Steve, I need a sanity check- am I being unreasonable?  Should I have to suffer through this after surgery just because I am already in an amount of pain that is being barely managed?  By the way, my family dr manages my pain, conservatively.  He stated before the procedure that he could write more meds offering me a tramadol prescription but I probably wouldn’t be able to have it filled.  He convinced me I definitely need the surgeries, to go forward with them, and if I run out, he will try to figure something out.  Am I missing something?  Is this not what pain meds were designed to do?  My pain during the winters keeps me bed-bound.  My doctor has also said he would have my knees redone but he wouldn’t be able to control my pain?

This is way beyond discouraging.  It’s been hard enough to accept that the medical community can do no more than barely keep me comfortable.  I like my primary care doctor. And have no ill feelings toward surgeon, hospital, or anyone, except those who have laid out unrealistic limits for patients who are suffering already.  I have been disabled for nearly 10 years.    During my working career, I carried a top secret clearance with the same government that has me categorized as opioid tolerant.  I might as well be on the street corner looking for drugs.  I have been misjudged by pharmacists among others in healthcare.  I have never asked for my med early, I have never failed a drug test, and am fully compliant with everything my dr has asked.  This practice is discouraging future health procedures based on past pain experiences and i feel a form of discrimination.  How can this be happening?

Is this average?  I will make it thru this somehow, but God forbid, should I need another preventative procedure, I won’t be able to.  Tell me others are not having to suffer like this. 

Thank you for reading.

Just imagine in days.. months to come… how many “regular people” are going to go under surgery or have a accident that at the very least causes them some substantial pain..  According to this https://www.answers.com/Q/How_many_surgeries_are_done_in_the_us_every_year  there is an estimated 40 million elective surgeries in the USA EVERY YEAR… that is 110,000 surgeries PER DAY.

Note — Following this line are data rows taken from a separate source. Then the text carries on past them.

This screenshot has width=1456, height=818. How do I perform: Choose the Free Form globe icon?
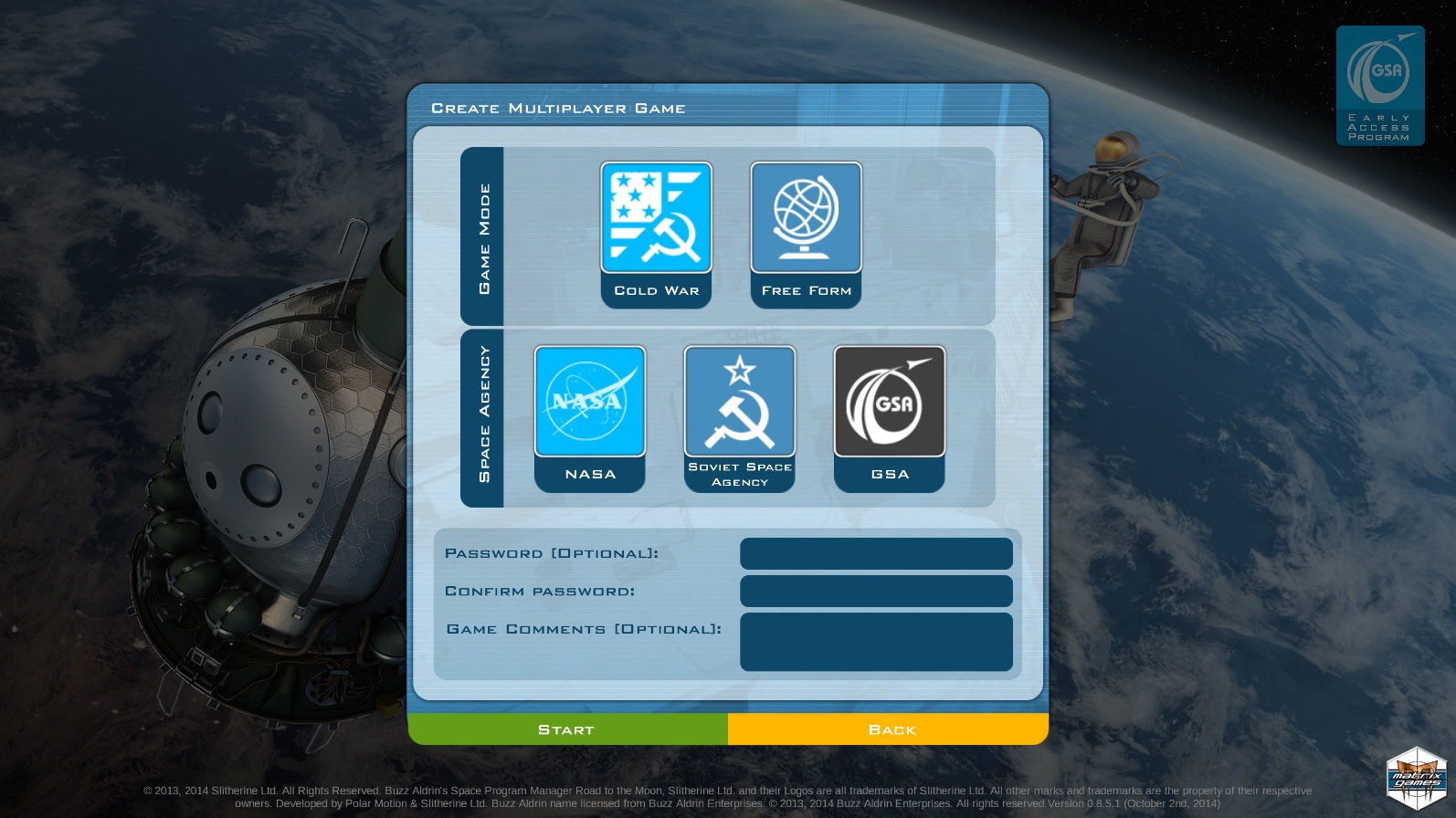point(806,217)
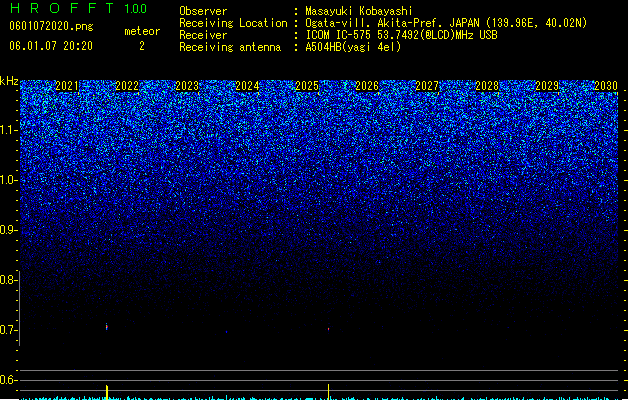Select the first yellow detection spike at the bottom

tap(107, 392)
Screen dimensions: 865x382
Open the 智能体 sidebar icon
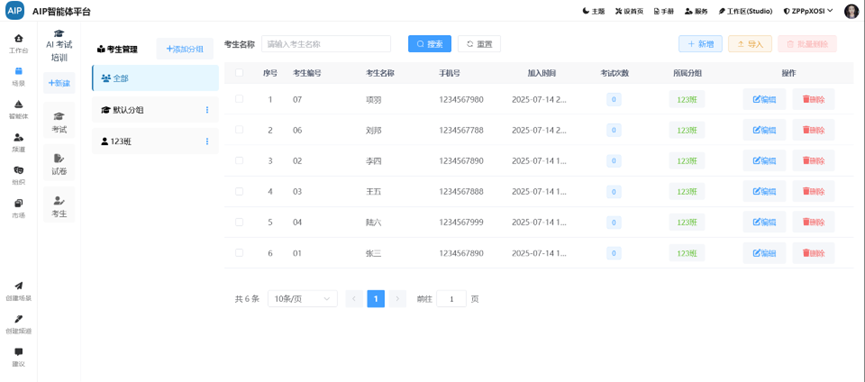(18, 104)
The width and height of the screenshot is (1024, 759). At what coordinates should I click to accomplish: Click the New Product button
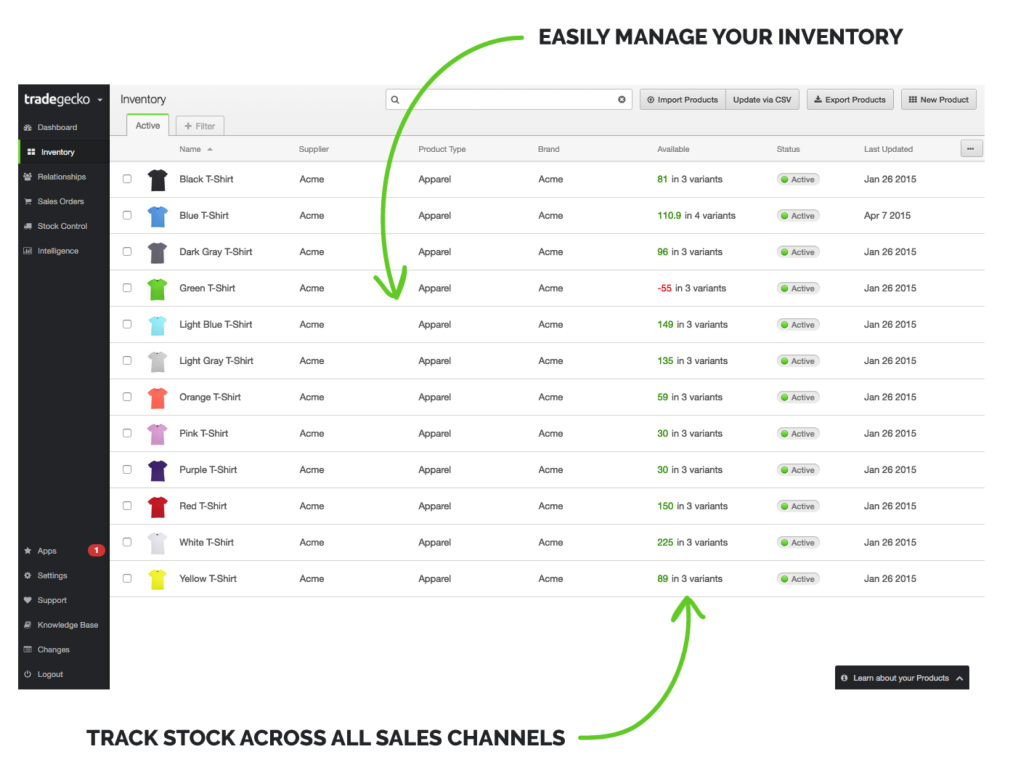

How many of these surgery pts don’t experience some sort of on going/long term pain before their surgery and they wake up from surgery to be told that they will be given TYENOL/ACETAMINOPHEN to help them deal with their pain.  How many of these pt and their family going to “go ballistic” about how they or their family member has been allowed to suffer post surgery ?

How much is their pain and/or frustration is going to be calmed by being told that the healthcare system “don’t want them to become addicted” and that is why they have to just “suffer thru for a few days or a week” ?

Not all surgeries produce “excellent outcomes” and how many pts end up with worse pain or end up with chronic pain post surgery ? All of these new little/no pain management post surgery pts & family going to be “more active” in filing complaints with various agencies over how they or their family were treated poorly or allowed to suffer in pain.  The existing chronic pain community may be acquiring new and more active & vocal allies.